CO₂ = Species("CO2"; name = "Carbon dioxide", aggregate_state = AS_GAS, class = SC_GASFLUID)

# Reference data at 298.15 K (from e.g. thermoddem.brgm.fr)
params_Cp_CO2 = Dict(
    :S⁰   => 213.785u"J/K/mol",
    :ΔₐH⁰ => -393510u"J/mol",
    :ΔₐG⁰ => -394373u"J/mol",
    :a₀   => 33.98u"J/K/mol",       # Cp polynomial: only a₀ and a₁ non-zero here
    :a₁   => 23.88e-3u"J/(mol*K^2)",
    :a₂   => 0.0u"J*K/mol",
    :a₃   => 0.0u"J/(mol*K^0.5)",
    :T    => 298.15u"K",             # reference temperature
)

dtf_CO2 = build_thermo_functions(:cp_ft_equation, params_Cp_CO2)
OrderedCollections.OrderedDict{Symbol, SymbolicFunc{1, @NamedTuple{T::DynamicQuantities.Quantity{Float64, DynamicQuantities.Dimensions{DynamicQuantities.FRInt32}}}, Float64, DynamicQuantities.Dimensions{DynamicQuantities.FRInt32}}} with 4 entries:
  :Cp⁰  => 33.98 + 0.02388T [m² kg s⁻² K⁻¹ mol⁻¹] ◆ vars=(T) ◆ T=298.15 K
  :ΔₐH⁰ => -4.04703e5 + 33.98T + 0.01194(T^2) [m² kg s⁻² mol⁻¹] ◆ vars=(T) ◆ T=298.15 K
  :S⁰   => 13.0608 + 0.02388T + 33.98log(T) [m² kg s⁻² K⁻¹ mol⁻¹] ◆ vars=(T) ◆ T=298.15 K
  :ΔₐG⁰ => -3.41826e5 + 20.9192T - 0.01194(T^2) - 33.98T*log(T) [m² kg s⁻² mol⁻¹] ◆ vars=(T) ◆ T=298.15 K
# Assign each function to the species
for (k, v) in dtf_CO2
    CO₂[k] = v
end

# Evaluate at different temperatures
CO₂[:Cp⁰](T = 298.15)    # J/mol/K at 25 °C
41.099821999999996
CO₂[:Cp⁰](T = 500.0)     # J/mol/K at 227 °C
45.919999999999995
CO₂[:ΔₐG⁰](T = 500.0u"K", unit = true)   # Gibbs energy at 227 °C with units
-439937.13910932385 m² kg s⁻² mol⁻¹
Cp polynomial

The built-in :cp_ft_equation model uses a 10-term polynomial: $\text{Cp}°(T) = a_0 + a_1 T + a_2 T^{-2} + a_3 T^{-0.5} + \ldots + a_{10} \log T$ Unused coefficients should be set to 0.0 with appropriate units. Only non-zero terms affect the result. See the Thermodynamic Functions tutorial for the full list of models and parameters.

Reference temperature

Always include :T => reference_temperature in the parameter dict. The functions are adjusted so that S°(Tref), ΔₐH°(Tref), ΔₐG°(T_ref) match the provided reference values exactly.

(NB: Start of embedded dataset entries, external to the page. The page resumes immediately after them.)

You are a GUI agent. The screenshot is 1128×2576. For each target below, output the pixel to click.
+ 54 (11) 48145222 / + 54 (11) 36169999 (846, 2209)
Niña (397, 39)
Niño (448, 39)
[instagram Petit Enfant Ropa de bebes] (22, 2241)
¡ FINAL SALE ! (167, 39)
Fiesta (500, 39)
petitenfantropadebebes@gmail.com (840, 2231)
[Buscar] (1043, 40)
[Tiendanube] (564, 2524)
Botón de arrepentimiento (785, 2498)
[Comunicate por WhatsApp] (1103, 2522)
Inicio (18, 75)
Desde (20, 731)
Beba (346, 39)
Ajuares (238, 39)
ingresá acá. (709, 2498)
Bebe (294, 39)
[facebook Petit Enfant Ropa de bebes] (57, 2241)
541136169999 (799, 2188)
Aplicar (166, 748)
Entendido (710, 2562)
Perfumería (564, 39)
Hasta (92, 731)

Requalifying a species: with_class

Species is an immutable struct — none of its fields can be modified after construction. with_class returns a copy of the species with only the class field changed. All other fields — name, symbol, formula, aggregate state, properties and thermodynamic functions — are shared by reference and unchanged.

using ChemistryLab

# A crystal species with the class that databases typically assign
cal = Species("CaCO3"; aggregate_state = AS_CRYSTAL, class = SC_COMPONENT)

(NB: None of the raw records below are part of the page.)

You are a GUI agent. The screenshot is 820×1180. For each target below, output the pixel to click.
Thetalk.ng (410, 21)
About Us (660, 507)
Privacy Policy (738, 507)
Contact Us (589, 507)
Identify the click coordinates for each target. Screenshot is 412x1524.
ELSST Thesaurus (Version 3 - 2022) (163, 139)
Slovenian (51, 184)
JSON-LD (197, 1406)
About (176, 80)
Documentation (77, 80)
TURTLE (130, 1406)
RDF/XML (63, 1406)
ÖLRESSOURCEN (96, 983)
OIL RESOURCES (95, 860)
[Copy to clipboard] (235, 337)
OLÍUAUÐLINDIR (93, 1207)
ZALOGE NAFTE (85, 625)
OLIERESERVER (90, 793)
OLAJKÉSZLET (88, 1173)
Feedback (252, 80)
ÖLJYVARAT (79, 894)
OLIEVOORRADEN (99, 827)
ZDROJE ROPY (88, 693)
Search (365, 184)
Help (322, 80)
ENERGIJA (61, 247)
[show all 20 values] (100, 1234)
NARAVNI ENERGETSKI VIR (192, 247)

println("before: ", class(cal))        # SC_COMPONENT

em = with_class(cal, SC_SSENDMEMBER)

println("after:  ", class(em))         # SC_SSENDMEMBER
println("formula preserved: ", formula(em) == formula(cal))
before: SC_COMPONENT
after:  SC_SSENDMEMBER
formula preserved: true
Solid solutions: no requalification needed

SolidSolutionPhase automatically promotes end-members to SC_SSENDMEMBER at construction time. Database species with SC_COMPONENT can therefore be passed directly — no prior call to with_class is required:

substances = build_species("data/cemdata18-thermofun.json")
dict = Dict(symbol(s) => s for s in substances)

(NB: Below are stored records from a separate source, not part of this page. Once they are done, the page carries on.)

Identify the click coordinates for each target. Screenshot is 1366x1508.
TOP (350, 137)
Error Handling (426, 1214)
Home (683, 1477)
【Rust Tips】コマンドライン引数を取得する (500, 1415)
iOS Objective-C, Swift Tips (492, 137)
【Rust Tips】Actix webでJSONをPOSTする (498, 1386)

# Pass database species directly — SolidSolutionPhase requalifies internally
cshq = SolidSolutionPhase("CSHQ", [dict["CSHQ-TobD"], dict["CSHQ-TobH"],
                                    dict["CSHQ-JenH"], dict["CSHQ-JenD"]])

with_class is still useful when you need to track the requalified object explicitly (e.g. to inspect its class, or for types other than solid solution end-members).